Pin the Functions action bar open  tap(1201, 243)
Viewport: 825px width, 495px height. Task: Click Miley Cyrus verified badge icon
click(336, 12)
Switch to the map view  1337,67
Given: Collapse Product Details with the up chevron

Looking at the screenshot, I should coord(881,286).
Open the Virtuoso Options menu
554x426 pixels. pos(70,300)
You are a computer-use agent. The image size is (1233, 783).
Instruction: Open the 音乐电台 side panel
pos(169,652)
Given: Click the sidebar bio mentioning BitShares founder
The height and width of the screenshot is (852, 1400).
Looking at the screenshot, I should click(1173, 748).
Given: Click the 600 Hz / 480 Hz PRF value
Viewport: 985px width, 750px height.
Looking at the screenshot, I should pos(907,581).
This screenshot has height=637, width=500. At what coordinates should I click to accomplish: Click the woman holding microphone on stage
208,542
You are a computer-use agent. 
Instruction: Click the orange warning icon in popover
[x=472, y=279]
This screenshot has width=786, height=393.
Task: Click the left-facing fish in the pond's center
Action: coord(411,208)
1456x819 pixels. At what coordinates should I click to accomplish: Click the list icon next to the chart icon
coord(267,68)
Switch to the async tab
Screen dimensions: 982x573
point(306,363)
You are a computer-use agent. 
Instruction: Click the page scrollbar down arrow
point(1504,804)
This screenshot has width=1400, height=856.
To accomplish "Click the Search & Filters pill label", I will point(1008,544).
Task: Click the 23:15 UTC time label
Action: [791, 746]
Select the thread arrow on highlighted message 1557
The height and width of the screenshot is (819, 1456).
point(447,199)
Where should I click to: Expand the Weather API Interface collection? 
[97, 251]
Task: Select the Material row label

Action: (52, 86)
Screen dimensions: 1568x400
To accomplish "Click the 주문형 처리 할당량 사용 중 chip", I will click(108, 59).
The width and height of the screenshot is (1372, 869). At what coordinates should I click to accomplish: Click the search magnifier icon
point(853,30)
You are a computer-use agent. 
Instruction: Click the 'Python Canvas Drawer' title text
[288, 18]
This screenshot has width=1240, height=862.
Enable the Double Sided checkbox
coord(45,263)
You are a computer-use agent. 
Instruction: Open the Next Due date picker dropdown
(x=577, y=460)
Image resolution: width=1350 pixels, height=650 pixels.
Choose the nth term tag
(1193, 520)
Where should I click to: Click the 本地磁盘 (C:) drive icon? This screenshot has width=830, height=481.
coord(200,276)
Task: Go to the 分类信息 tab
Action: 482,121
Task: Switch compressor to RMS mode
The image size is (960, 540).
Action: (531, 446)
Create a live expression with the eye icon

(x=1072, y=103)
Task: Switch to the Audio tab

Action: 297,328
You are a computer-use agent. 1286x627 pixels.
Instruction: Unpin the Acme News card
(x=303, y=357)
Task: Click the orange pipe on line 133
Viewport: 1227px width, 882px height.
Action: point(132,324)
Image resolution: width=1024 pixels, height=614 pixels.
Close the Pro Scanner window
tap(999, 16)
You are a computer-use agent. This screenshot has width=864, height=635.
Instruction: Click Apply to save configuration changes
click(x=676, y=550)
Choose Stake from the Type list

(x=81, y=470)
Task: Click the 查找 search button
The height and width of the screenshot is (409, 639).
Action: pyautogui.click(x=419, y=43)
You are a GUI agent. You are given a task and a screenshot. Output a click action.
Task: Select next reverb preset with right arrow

### Required task:
Output the listing above again exactly, every line unchanged.

### Response to this task:
Pin the Functions action bar open  tap(1201, 243)
Viewport: 825px width, 495px height. Task: Click Miley Cyrus verified badge icon
click(336, 12)
Switch to the map view  1337,67
Given: Collapse Product Details with the up chevron

Looking at the screenshot, I should coord(881,286).
Open the Virtuoso Options menu
554x426 pixels. pos(70,300)
You are a computer-use agent. The image size is (1233, 783).
Instruction: Open the 音乐电台 side panel
pos(169,652)
Given: Click the sidebar bio mentioning BitShares founder
The height and width of the screenshot is (852, 1400).
Looking at the screenshot, I should click(1173, 748).
Given: Click the 600 Hz / 480 Hz PRF value
Viewport: 985px width, 750px height.
Looking at the screenshot, I should pos(907,581).
This screenshot has height=637, width=500. At what coordinates should I click to accomplish: Click the woman holding microphone on stage
208,542
You are a computer-use agent. 
Instruction: Click the orange warning icon in popover
[x=472, y=279]
This screenshot has width=786, height=393.
Task: Click the left-facing fish in the pond's center
Action: coord(411,208)
1456x819 pixels. At what coordinates should I click to accomplish: Click the list icon next to the chart icon
coord(267,68)
Switch to the async tab
Screen dimensions: 982x573
point(306,363)
You are a computer-use agent. 
Instruction: Click the page scrollbar down arrow
point(1504,804)
This screenshot has width=1400, height=856.
To accomplish "Click the Search & Filters pill label", I will point(1008,544).
Task: Click the 23:15 UTC time label
Action: [791, 746]
Select the thread arrow on highlighted message 1557
The height and width of the screenshot is (819, 1456).
point(447,199)
Where should I click to: Expand the Weather API Interface collection? 
[97, 251]
Task: Select the Material row label

Action: (52, 86)
Screen dimensions: 1568x400
To accomplish "Click the 주문형 처리 할당량 사용 중 chip", I will click(108, 59).
The width and height of the screenshot is (1372, 869). At what coordinates should I click to accomplish: Click the search magnifier icon
point(853,30)
You are a computer-use agent. 
Instruction: Click the 'Python Canvas Drawer' title text
[288, 18]
This screenshot has width=1240, height=862.
Enable the Double Sided checkbox
coord(45,263)
You are a computer-use agent. 
Instruction: Open the Next Due date picker dropdown
(x=577, y=460)
Image resolution: width=1350 pixels, height=650 pixels.
Choose the nth term tag
(1193, 520)
Where should I click to: Click the 本地磁盘 (C:) drive icon? This screenshot has width=830, height=481.
coord(200,276)
Task: Go to the 分类信息 tab
Action: 482,121
Task: Switch compressor to RMS mode
The image size is (960, 540).
Action: (531, 446)
Create a live expression with the eye icon

(x=1072, y=103)
Task: Switch to the Audio tab

Action: 297,328
You are a computer-use agent. 1286x627 pixels.
Instruction: Unpin the Acme News card
(x=303, y=357)
Task: Click the orange pipe on line 133
Viewport: 1227px width, 882px height.
Action: point(132,324)
Image resolution: width=1024 pixels, height=614 pixels.
Close the Pro Scanner window
tap(999, 16)
You are a computer-use agent. This screenshot has width=864, height=635.
Instruction: Click Apply to save configuration changes
click(x=676, y=550)
Choose Stake from the Type list

(x=81, y=470)
Task: Click the 查找 search button
The height and width of the screenshot is (409, 639).
Action: pyautogui.click(x=419, y=43)
You are a GUI agent. You are given a task and a screenshot. Output a click action.
Task: Select next reverb preset with right arrow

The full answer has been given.